Already an established chef by his 20s, Scarfone joined the group in 2011 and "played a significant role" in crafting recipes and opening the elite Hawksworth Restaurant that June, according to the court documents.
He worked under David Hawksworth, a mentor and one of the most recognizable names in Vancouver's upscale culinary scene.
It was Hawksworth who chose Scarfone to lead the kitchen at Nightingale — a new, more casual venture — when it opened in the industrial Marine Building near the financial district in 2016, the lawsuit claims.
Scarfone appeared on Top Chef Canada's seventh season in 2018. Fourteen contestants from across the country competed against each other in culinary challenges for a top prize of $100,000.
He placed second, losing only to fellow B.C.-based chef Paul Moran.
Back at Nightingale, according to the lawsuit, Scarfone negotiated a new bonus in January 2019 because of the "considerable" publicity he would bring to the restaurant and the company by being on the show.
He alleges he and the company agreed the bonus would include $15,000 a year and $3,750 per quarter if Nightingale did better than expected.
Scarfone said they also agreed to a specific "annual bonus" — 10 per cent of the difference when the food and beverage revenue was higher than what they'd budgeted for the year.
He would be eligible for the bonus every Jan. 1, Scarfone claims in the court documents.
Scarfone fired after already resigning: lawsuit
Eleven months after making the deal, Scarfone resigned from Nightingale.
He said he gave six weeks notice and said his last day would be Jan. 15, 2020.
But at 11:30 p.m. on New Year's Eve, half an hour before Scarfone became eligible for his bonus, he claims Hawksworth emailed him a memo saying the "annual bonus" had been included in the agreement by mistake.
Scarfone said he was fired two days later, even though he'd already resigned.
"Hawksworth does not have the right to terminate the annual bonus," the lawsuit says. "The manner of Hawksworth's exercise of the termination clause ... was in breach of Hawksworth's duty to act honestly."

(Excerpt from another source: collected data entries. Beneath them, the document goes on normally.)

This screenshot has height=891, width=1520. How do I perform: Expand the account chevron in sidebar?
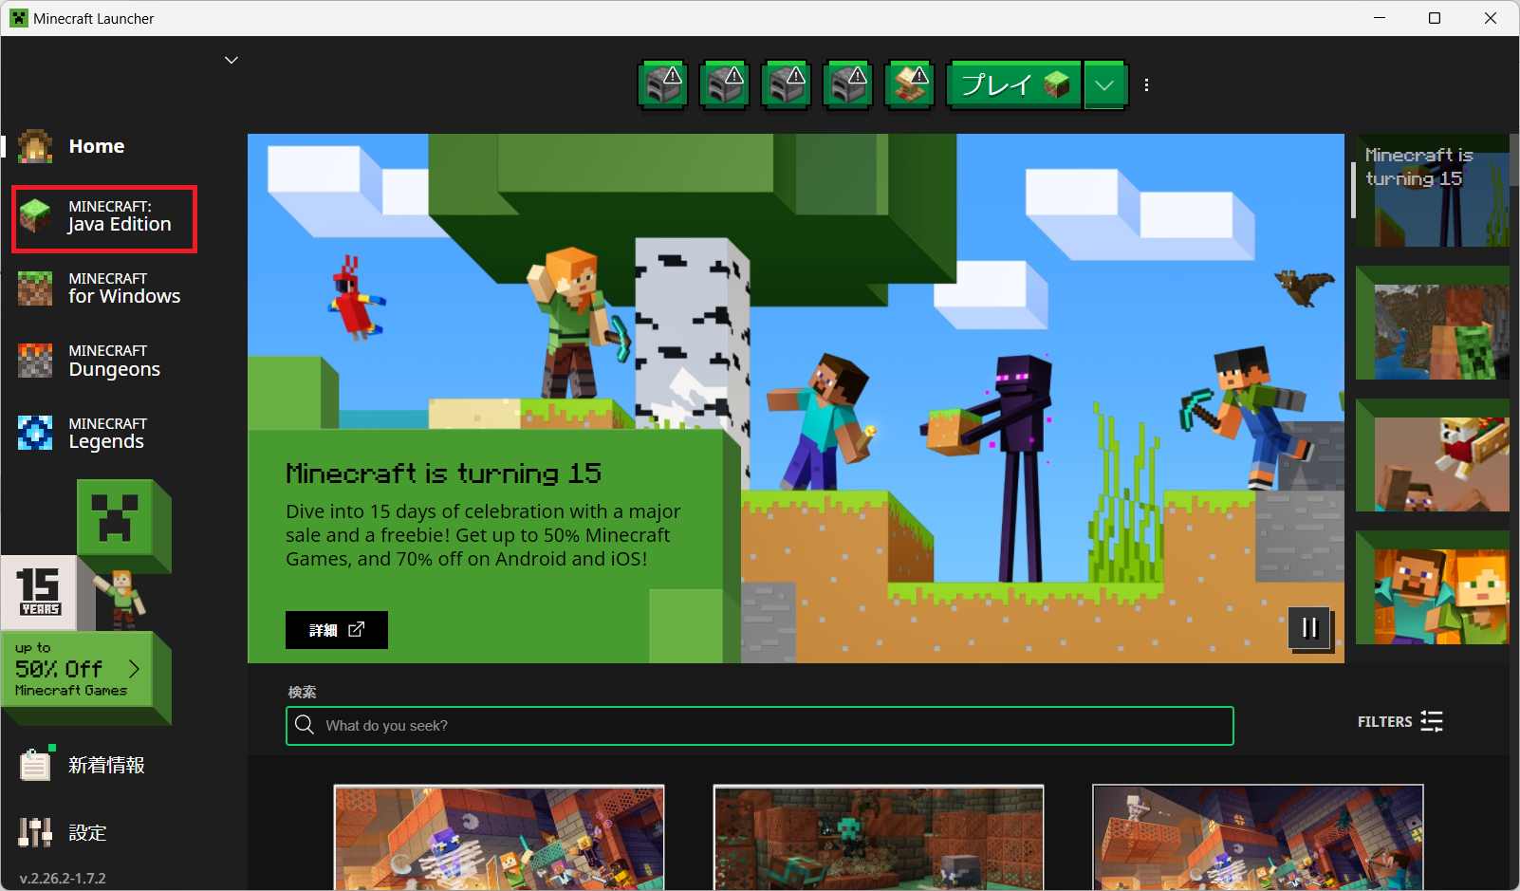coord(232,60)
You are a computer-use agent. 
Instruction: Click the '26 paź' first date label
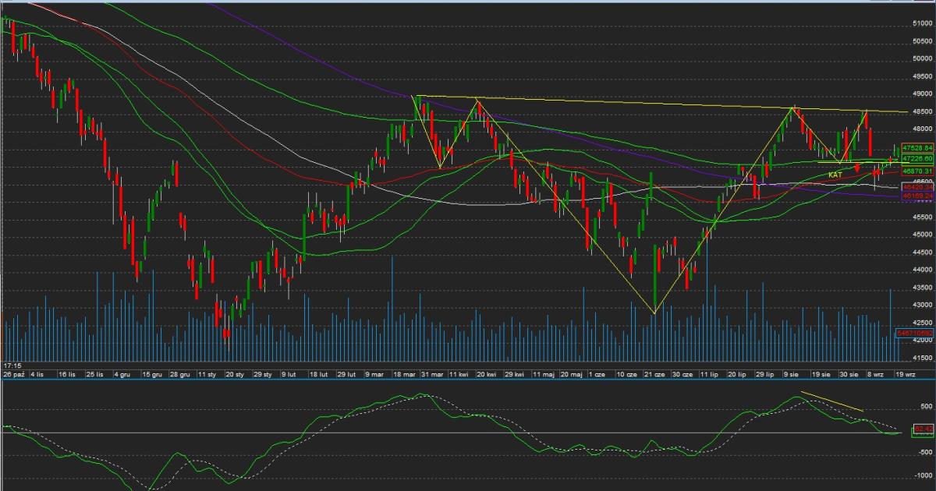point(13,375)
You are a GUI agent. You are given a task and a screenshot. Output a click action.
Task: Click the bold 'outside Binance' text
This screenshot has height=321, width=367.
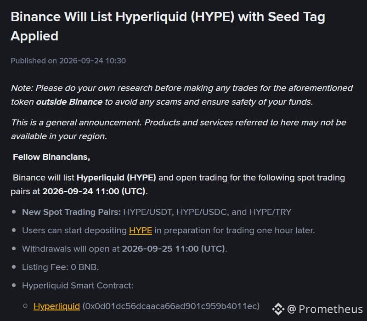click(69, 102)
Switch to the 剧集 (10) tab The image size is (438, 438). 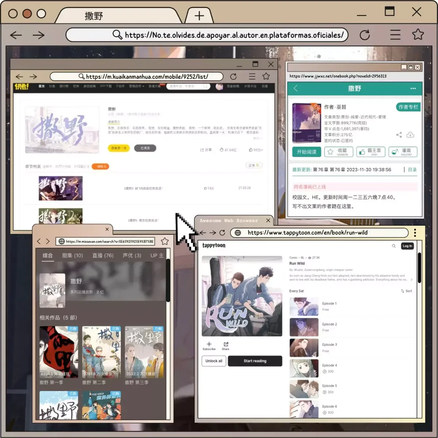[x=72, y=255]
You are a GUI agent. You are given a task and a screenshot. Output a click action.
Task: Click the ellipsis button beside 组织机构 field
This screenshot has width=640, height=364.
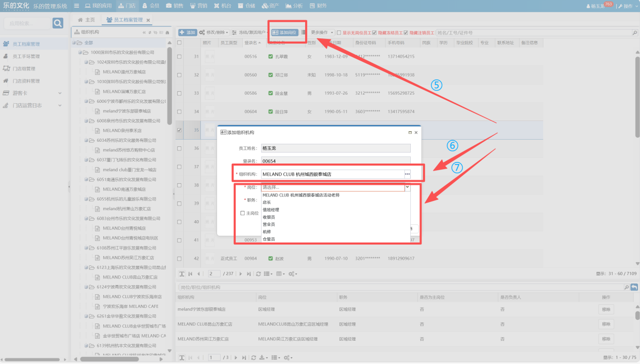tap(407, 174)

The chef's last day at Nightingale stayed the same.
The claim said Scarfone was paid the first two parts of his bonus, but not the annual bonus.
It doesn't say exactly how much it would've been worth — the 10 per cent can only be calculated with propriety information on Nightingale's revenue in 2019 — but Scarfone is asking for the maximum amount of money that can be awarded in small claims court in B.C.
He has claimed $35,000 for breach of contract.